We were one of the first companies out there to build a call centre; it was hugely disruptive. And that's the same with Ecology; the alcohol industry and the soda industry is so strong that there wasn't really anything out there that was a comparable product that could do the same job for me that an alcoholic drink could. Until we got going, we didn't even realise that [UK non-alcoholic drinks maker] Seedlip existed. Our product, which is quite different to theirs, is made for people who actually love gin and the taste of it, and would quite like another gin, but for whatever reason can't.
How big is the team today?
We've got a full-time salesperson, some part-timers that help us with markets; they're not with us a the moment as markets aren't operating. Will works full-time in this job but he also does part-time work with TVNZ on the money side of the business. Our very first full-time person started during the first week of lockdown.
How has Covid-19 affected your business?
Literally overnight, everything stopped. Lion was one of our biggest customers and during the entire lockdown we didn't have a single order from them. The supermarkets we were dealing with; a big chain in Wellington, they had a staff member who had Covid-19 and so they ended up shutting down quite early, and we haven't had an order off them either, they were our second biggest customer. We lost pretty much 50 per cent of our business overnight and so we pivoted and started selling online, selling a lot directly to customers. E-commerce and going online is what saved us.
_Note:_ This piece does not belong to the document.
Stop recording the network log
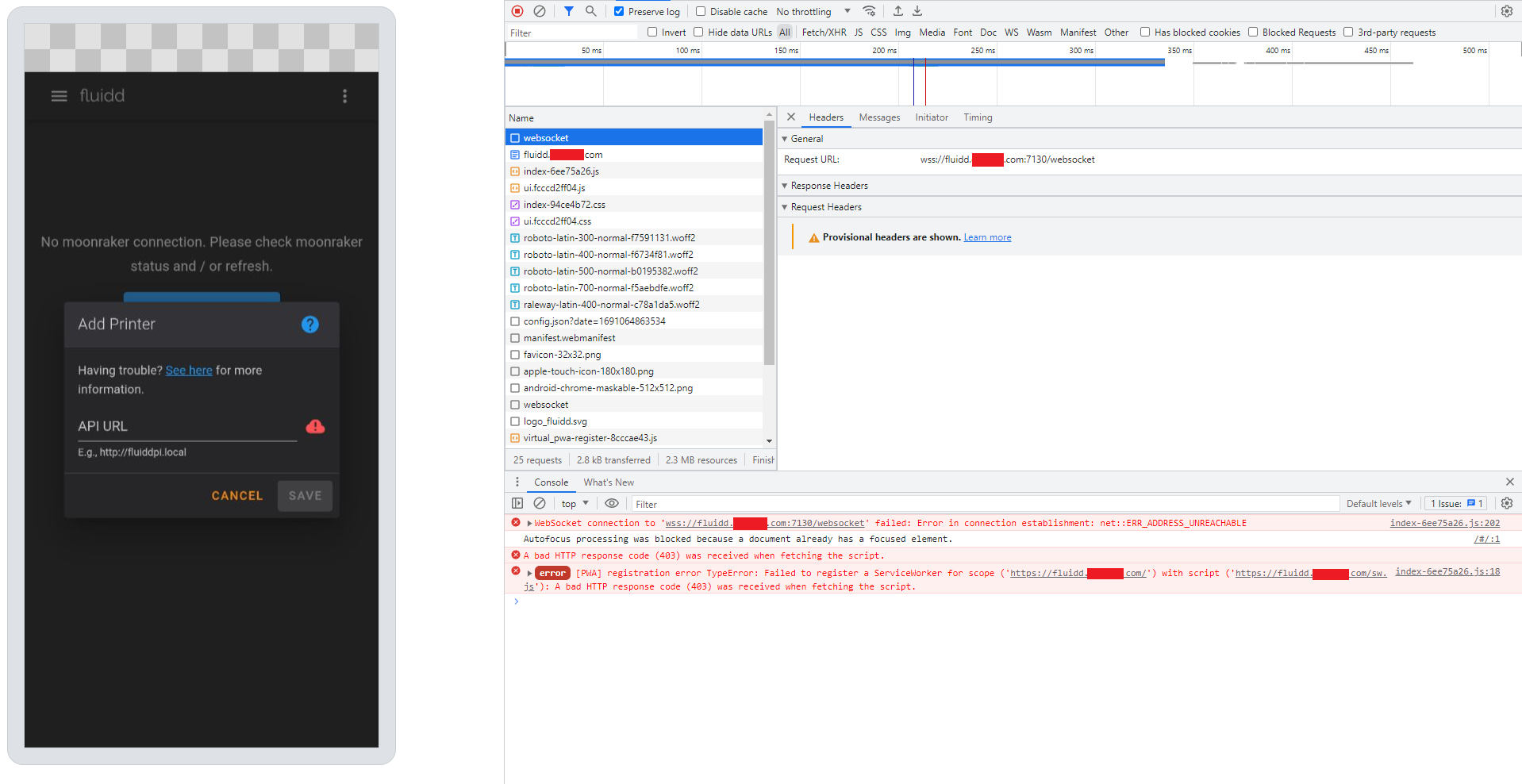 pyautogui.click(x=517, y=10)
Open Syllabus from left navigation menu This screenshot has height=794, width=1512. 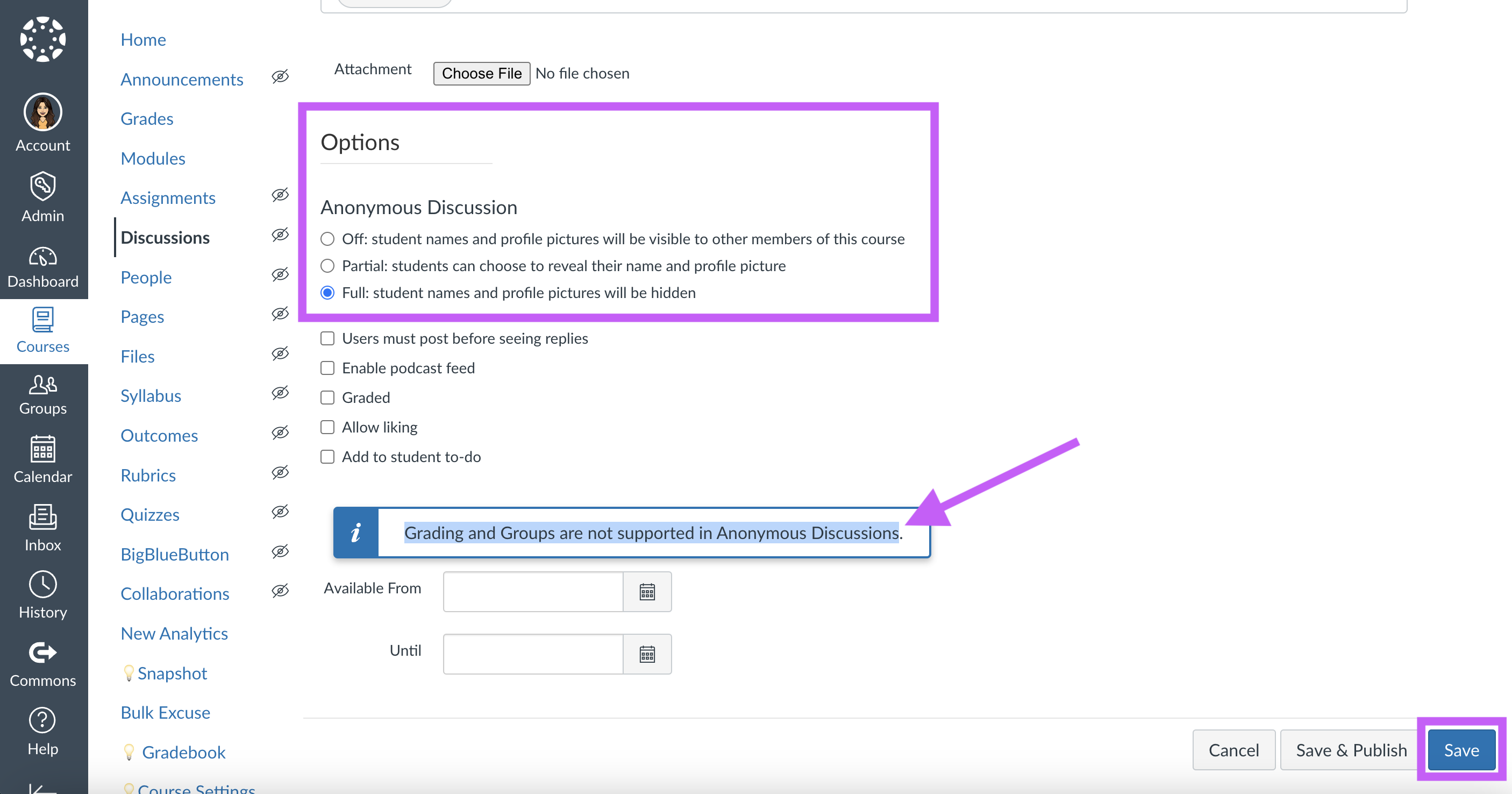(x=150, y=395)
We were doing a bit of e-commerce before Covid-19. Will set up a big warehouse out by the airport to manage it for us, that would ship internationally and domestically, but they were in absolute disarray, and they still are now, and as a result they couldn't get our product out so we actually had all of our product shipped to our house and we have been sending orders out during lockdown. We're still sending orders out from home now.
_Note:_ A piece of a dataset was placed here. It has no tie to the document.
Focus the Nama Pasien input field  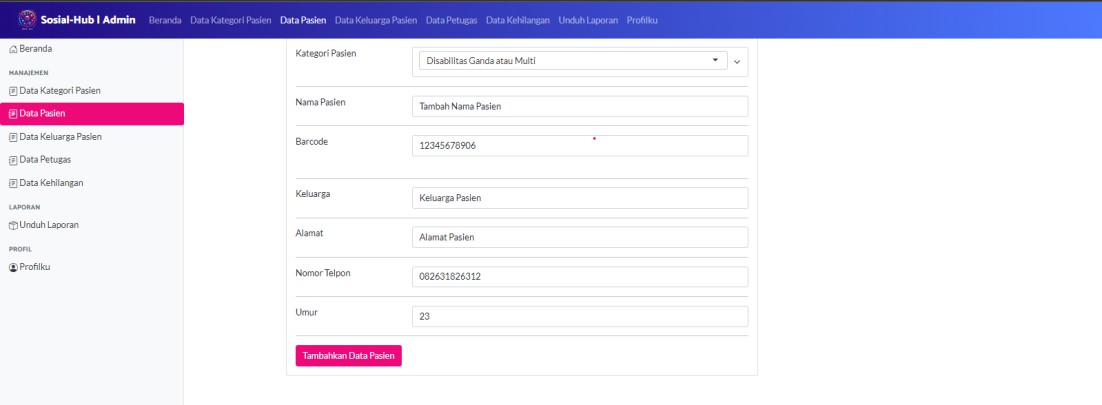(579, 107)
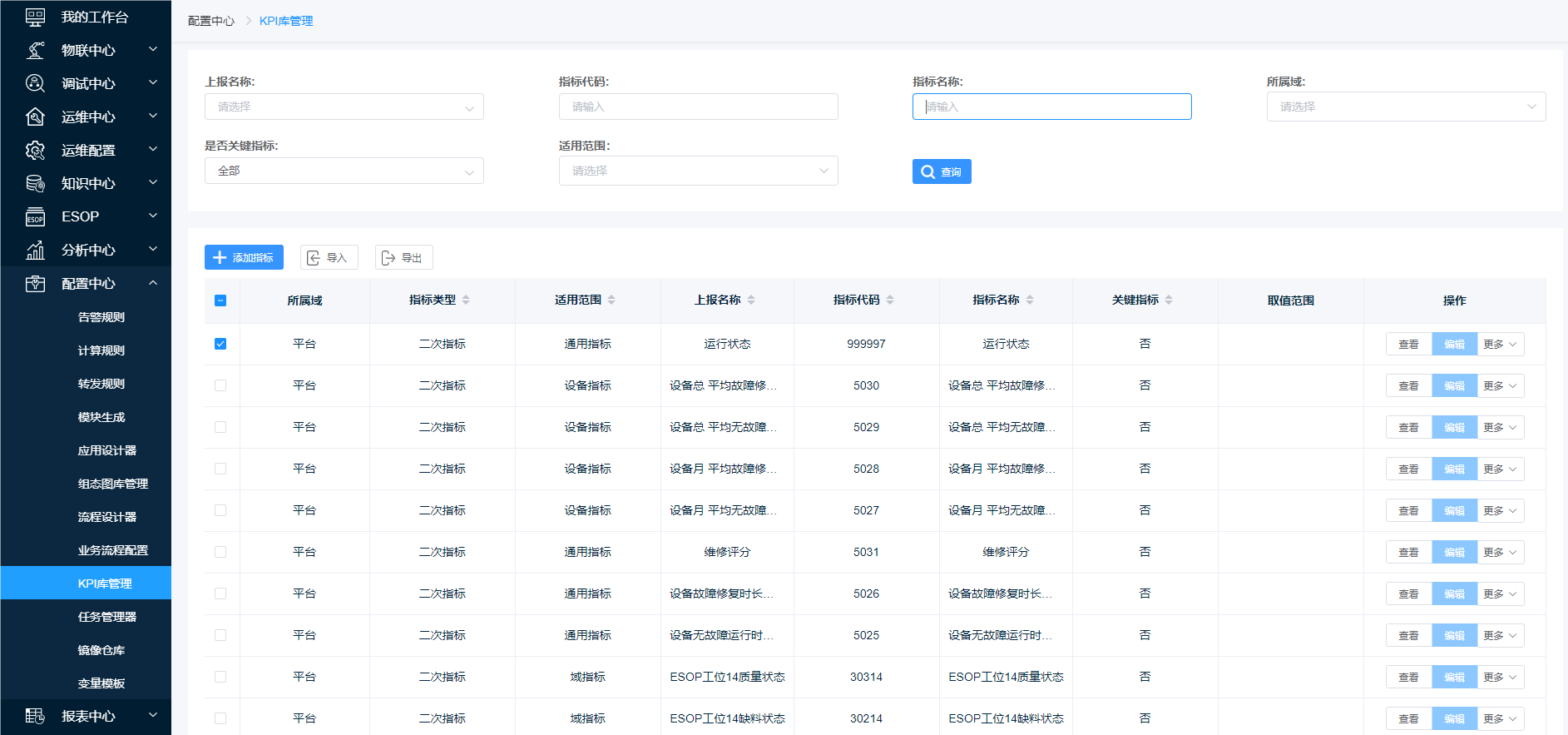The height and width of the screenshot is (735, 1568).
Task: Click the IoT center robot-arm icon
Action: (35, 51)
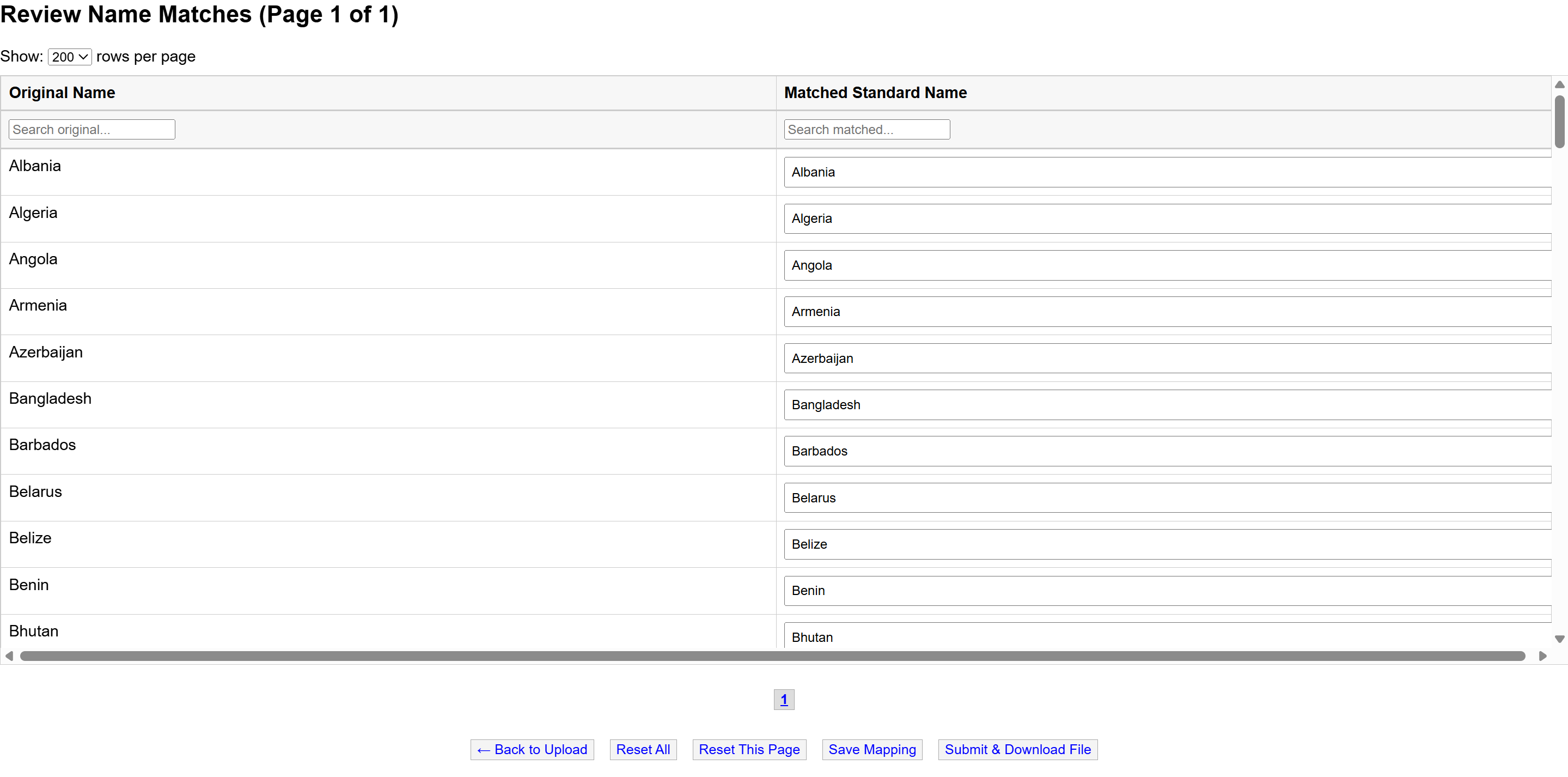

In the next few days we are going to pivot into a subscription service as well, so people can purchase our products and get it on a four-week or six-week cycle, so online will definitely be an integral part of our business moving forward, an absolute necessity to keep costs down and build an e-commerce presence.
We're looking at exporting to Singapore and Hong Kong to start with, but when we do so depends on when we are able to present in those markets. We're constrained to when the borders open again. It is going to take a bit longer to get to that export point than we perhaps hoped. We hoped to have been exporting to at least one market by the end of the year. We're also hoping to break into Europe and the UK where one in five adults are now non-drinkers.
What advice do you give others thinking about starting their own business?
Nothing is going to go the way you want it to but it all goes the way it is meant to. If it isn't going the way you want it to, then you haven't reached the end.